> _YOUR ASSIGNMENT_:
Report the count of lines below in which the string "second" occurs; include nothing else.

> _Collected data_:
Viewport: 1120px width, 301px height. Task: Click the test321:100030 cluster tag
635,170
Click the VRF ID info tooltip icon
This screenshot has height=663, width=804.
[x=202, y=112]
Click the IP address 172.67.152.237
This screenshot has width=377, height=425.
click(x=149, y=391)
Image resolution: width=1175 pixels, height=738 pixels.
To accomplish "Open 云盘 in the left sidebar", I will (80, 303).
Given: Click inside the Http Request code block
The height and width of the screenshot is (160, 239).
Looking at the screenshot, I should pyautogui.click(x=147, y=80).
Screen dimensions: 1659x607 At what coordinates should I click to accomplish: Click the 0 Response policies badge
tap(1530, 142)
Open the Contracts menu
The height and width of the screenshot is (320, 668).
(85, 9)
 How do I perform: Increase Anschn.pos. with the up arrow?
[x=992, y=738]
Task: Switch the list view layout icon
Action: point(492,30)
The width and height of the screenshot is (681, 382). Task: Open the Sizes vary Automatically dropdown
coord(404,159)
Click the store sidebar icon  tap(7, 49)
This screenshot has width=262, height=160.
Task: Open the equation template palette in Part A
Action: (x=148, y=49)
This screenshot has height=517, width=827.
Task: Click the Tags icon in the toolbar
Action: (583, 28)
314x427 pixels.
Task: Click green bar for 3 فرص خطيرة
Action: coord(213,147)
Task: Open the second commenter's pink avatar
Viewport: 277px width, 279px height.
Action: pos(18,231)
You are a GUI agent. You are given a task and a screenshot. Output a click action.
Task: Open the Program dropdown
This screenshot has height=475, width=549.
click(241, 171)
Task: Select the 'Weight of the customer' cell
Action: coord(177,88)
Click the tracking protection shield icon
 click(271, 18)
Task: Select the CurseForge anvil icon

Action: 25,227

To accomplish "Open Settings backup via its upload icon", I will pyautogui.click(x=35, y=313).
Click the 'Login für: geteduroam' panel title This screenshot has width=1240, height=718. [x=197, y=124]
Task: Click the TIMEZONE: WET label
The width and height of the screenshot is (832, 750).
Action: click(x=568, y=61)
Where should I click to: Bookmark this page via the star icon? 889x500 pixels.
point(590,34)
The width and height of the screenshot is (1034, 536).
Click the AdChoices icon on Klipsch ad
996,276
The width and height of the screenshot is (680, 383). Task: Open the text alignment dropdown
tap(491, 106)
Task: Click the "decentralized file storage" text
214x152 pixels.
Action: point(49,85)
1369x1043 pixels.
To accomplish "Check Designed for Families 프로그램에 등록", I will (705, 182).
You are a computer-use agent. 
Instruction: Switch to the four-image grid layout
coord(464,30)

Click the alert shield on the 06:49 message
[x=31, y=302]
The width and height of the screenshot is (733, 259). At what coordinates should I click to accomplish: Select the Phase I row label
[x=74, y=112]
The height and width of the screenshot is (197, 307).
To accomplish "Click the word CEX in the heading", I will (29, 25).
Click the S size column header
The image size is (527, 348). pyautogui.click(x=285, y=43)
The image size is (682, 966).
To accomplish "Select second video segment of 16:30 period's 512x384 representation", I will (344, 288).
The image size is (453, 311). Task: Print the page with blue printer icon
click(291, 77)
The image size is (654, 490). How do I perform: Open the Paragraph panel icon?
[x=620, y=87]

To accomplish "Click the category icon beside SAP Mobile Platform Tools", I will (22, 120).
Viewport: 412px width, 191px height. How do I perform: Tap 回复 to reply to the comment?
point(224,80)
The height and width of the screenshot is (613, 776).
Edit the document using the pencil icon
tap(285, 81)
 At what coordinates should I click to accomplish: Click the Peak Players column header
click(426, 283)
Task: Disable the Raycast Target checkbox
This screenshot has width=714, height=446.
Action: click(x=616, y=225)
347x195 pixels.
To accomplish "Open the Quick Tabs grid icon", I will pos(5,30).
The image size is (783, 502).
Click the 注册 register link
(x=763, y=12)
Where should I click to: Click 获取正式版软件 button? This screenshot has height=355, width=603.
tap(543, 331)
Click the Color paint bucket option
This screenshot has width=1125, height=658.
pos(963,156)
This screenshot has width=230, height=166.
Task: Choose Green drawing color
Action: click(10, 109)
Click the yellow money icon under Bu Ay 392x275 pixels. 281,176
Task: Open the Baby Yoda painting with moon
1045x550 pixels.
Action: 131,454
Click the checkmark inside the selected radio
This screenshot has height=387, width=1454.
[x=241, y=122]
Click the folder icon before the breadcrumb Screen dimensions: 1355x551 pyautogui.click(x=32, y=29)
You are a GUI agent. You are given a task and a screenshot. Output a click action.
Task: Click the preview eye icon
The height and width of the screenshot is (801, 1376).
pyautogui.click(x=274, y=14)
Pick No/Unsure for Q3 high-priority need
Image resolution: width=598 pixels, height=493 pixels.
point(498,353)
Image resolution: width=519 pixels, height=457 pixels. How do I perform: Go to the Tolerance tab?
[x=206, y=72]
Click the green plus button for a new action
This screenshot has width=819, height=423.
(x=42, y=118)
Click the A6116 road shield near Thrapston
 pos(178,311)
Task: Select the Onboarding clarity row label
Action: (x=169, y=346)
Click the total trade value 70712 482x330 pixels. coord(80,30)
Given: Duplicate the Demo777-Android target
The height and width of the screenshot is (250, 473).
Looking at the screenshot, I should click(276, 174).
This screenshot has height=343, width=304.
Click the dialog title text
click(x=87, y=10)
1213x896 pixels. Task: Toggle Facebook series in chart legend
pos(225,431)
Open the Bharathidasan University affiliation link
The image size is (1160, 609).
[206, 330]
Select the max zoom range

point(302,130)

> _SOLUTION_:
2